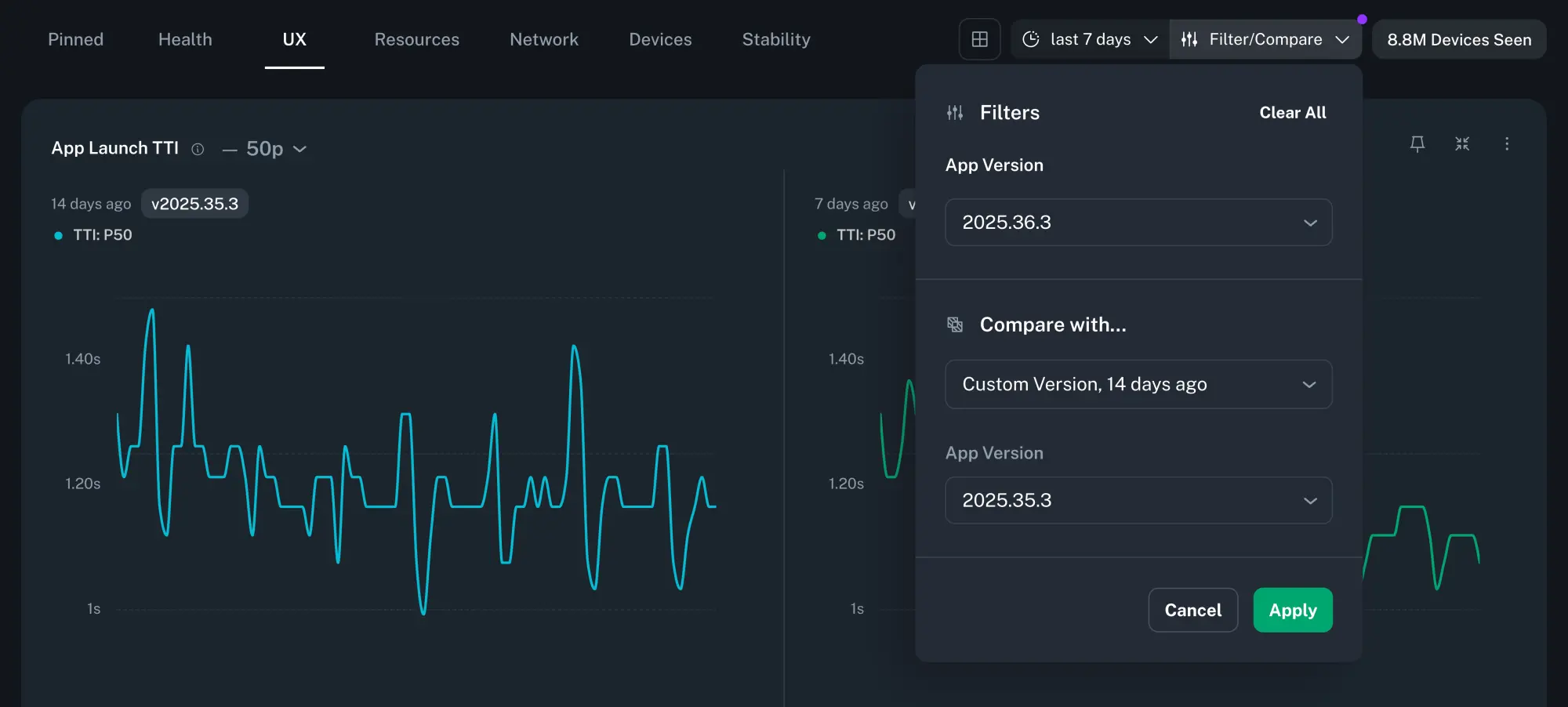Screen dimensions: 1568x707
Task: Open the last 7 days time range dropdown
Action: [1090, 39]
--
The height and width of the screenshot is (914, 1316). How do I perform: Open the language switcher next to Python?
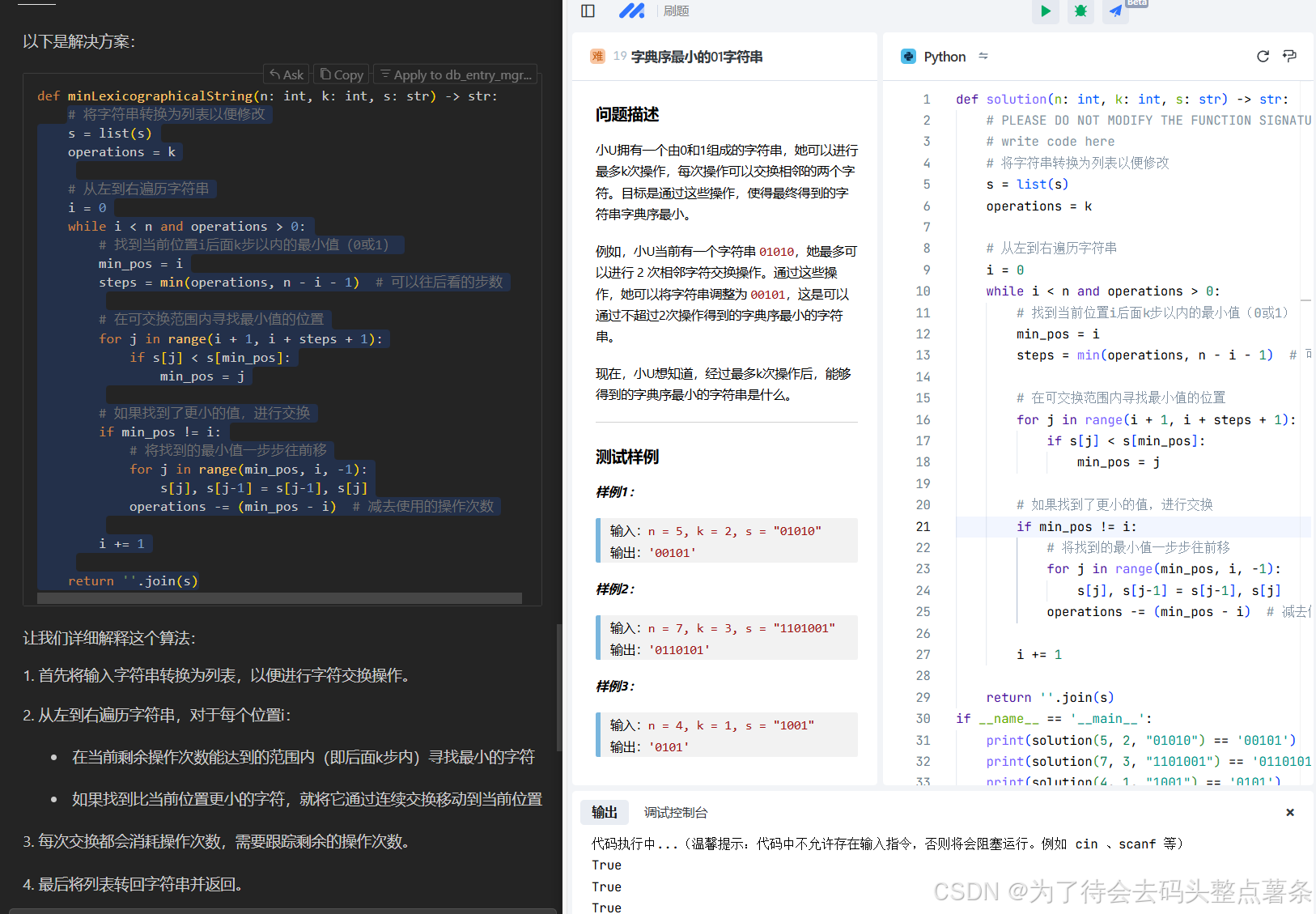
--
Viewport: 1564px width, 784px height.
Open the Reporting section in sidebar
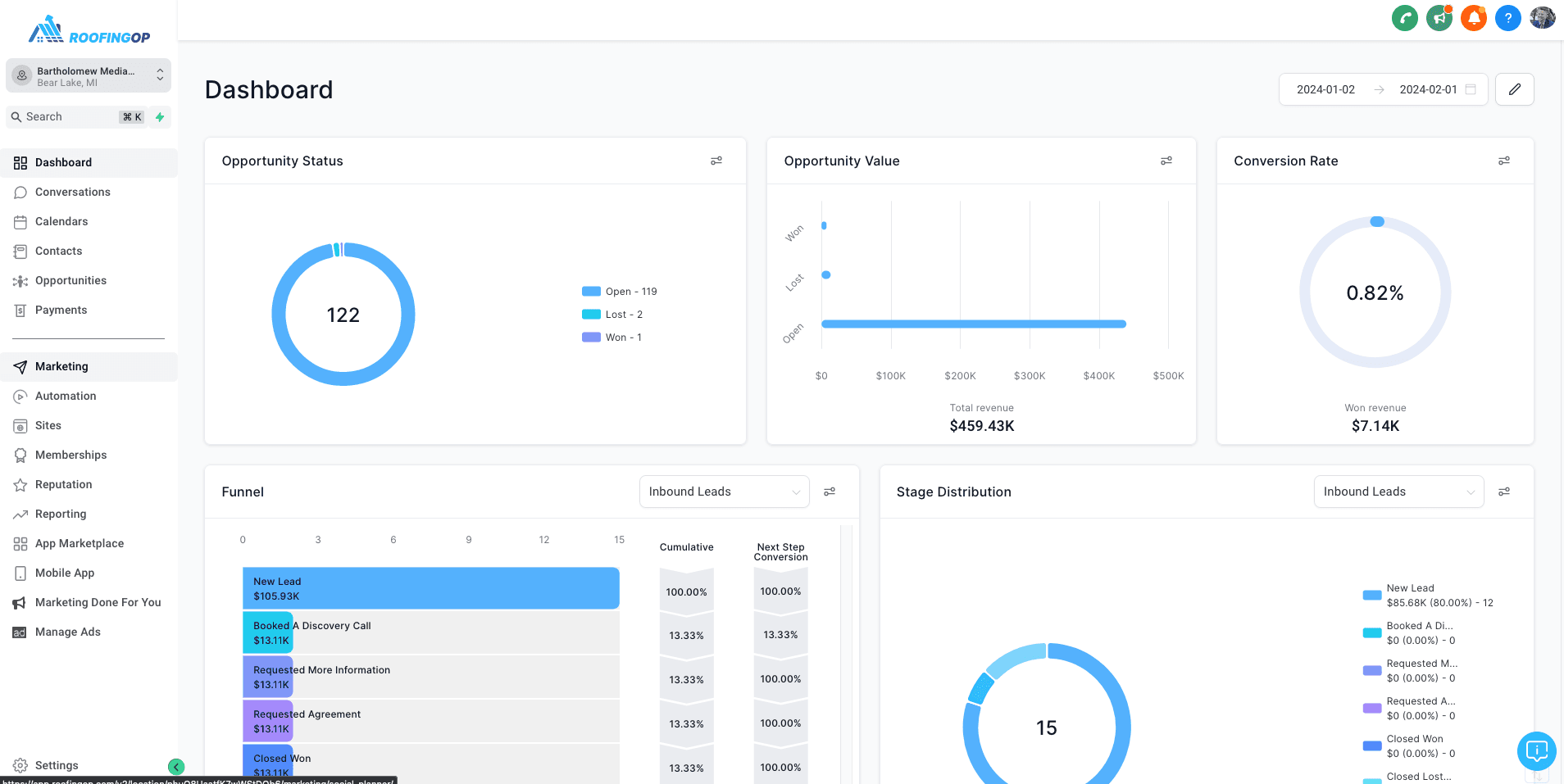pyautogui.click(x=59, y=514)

## What you have to do
Scan the listing for "width" and copy out each line that has it.

## Solution
The height and width of the screenshot is (914, 1316). How do I perform: Open the language switcher next to Python?
Viewport: 1564px width, 784px height.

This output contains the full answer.